Render the listing, from its first line through the line containing "coord(1190,327)", as a Markdown table with the columns Row and Entry. Leave out blank lines.

[Word and element location listing]
□ □ □ □ □ □ □
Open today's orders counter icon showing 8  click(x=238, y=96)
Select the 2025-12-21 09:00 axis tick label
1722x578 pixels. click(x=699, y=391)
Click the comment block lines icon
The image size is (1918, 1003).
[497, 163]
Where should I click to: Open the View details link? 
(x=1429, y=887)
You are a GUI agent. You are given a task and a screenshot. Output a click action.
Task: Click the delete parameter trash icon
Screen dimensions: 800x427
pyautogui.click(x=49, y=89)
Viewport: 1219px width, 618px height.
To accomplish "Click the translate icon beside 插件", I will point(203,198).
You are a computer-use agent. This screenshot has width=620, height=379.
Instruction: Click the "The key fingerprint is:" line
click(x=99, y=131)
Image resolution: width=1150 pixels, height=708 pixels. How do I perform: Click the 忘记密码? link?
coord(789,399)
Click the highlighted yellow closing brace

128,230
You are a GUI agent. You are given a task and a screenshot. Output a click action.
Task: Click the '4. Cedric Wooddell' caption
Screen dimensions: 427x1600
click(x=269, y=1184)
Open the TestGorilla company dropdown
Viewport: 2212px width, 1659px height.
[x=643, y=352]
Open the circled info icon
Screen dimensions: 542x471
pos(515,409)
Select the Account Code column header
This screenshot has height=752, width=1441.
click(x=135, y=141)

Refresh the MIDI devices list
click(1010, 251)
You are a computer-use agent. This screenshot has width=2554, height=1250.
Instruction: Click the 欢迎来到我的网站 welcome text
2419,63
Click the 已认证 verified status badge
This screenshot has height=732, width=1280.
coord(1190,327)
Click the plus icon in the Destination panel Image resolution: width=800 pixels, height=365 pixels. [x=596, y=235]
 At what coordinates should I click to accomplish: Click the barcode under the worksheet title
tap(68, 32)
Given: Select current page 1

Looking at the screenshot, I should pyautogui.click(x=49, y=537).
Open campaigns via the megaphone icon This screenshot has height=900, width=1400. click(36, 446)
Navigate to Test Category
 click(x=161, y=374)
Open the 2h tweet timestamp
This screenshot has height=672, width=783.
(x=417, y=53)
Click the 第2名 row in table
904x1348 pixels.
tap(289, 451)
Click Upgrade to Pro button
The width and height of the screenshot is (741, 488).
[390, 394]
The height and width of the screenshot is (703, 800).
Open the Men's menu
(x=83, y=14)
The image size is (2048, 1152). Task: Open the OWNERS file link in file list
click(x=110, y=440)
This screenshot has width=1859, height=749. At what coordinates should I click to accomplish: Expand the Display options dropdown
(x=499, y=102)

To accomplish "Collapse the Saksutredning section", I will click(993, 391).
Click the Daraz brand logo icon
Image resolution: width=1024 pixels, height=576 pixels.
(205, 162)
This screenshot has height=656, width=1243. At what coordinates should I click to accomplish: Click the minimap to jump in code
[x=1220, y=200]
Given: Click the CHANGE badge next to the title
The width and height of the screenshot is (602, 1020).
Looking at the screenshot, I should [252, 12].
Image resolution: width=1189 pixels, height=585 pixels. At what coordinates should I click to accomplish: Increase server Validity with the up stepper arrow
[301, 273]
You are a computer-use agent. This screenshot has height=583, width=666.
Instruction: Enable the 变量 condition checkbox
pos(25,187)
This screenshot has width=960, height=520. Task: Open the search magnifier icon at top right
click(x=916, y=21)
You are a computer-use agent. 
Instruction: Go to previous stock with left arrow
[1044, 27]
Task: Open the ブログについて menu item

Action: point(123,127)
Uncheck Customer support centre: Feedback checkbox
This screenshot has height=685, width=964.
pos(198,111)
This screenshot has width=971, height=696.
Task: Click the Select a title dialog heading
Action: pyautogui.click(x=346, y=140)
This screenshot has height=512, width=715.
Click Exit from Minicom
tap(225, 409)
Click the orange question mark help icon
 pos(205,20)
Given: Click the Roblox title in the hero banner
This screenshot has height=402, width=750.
□ □ □ □ □ □ □
TASK RESULT.
| Row | Entry |
|---|---|
| 1 | Open today's orders counter icon showing 8  click(x=238, y=96) |
| 2 | Select the 2025-12-21 09:00 axis tick label |
| 3 | 1722x578 pixels. click(x=699, y=391) |
| 4 | Click the comment block lines icon |
| 5 | The image size is (1918, 1003). |
| 6 | [497, 163] |
| 7 | Where should I click to: Open the View details link?  |
| 8 | (x=1429, y=887) |
| 9 | You are a GUI agent. You are given a task and a screenshot. Output a click action. |
| 10 | Task: Click the delete parameter trash icon |
| 11 | Screen dimensions: 800x427 |
| 12 | pyautogui.click(x=49, y=89) |
| 13 | Viewport: 1219px width, 618px height. |
| 14 | To accomplish "Click the translate icon beside 插件", I will point(203,198). |
| 15 | You are a computer-use agent. This screenshot has width=620, height=379. |
| 16 | Instruction: Click the "The key fingerprint is:" line |
| 17 | click(x=99, y=131) |
| 18 | Image resolution: width=1150 pixels, height=708 pixels. How do I perform: Click the 忘记密码? link? |
| 19 | coord(789,399) |
| 20 | Click the highlighted yellow closing brace |
| 21 | 128,230 |
| 22 | You are a GUI agent. You are given a task and a screenshot. Output a click action. |
| 23 | Task: Click the '4. Cedric Wooddell' caption |
| 24 | Screen dimensions: 427x1600 |
| 25 | click(x=269, y=1184) |
| 26 | Open the TestGorilla company dropdown |
| 27 | Viewport: 2212px width, 1659px height. |
| 28 | [x=643, y=352] |
| 29 | Open the circled info icon |
| 30 | Screen dimensions: 542x471 |
| 31 | pos(515,409) |
| 32 | Select the Account Code column header |
| 33 | This screenshot has height=752, width=1441. |
| 34 | click(x=135, y=141) |
| 35 | Refresh the MIDI devices list |
| 36 | click(1010, 251) |
| 37 | You are a computer-use agent. This screenshot has width=2554, height=1250. |
| 38 | Instruction: Click the 欢迎来到我的网站 welcome text |
| 39 | 2419,63 |
| 40 | Click the 已认证 verified status badge |
| 41 | This screenshot has height=732, width=1280. |
| 42 | coord(1190,327) |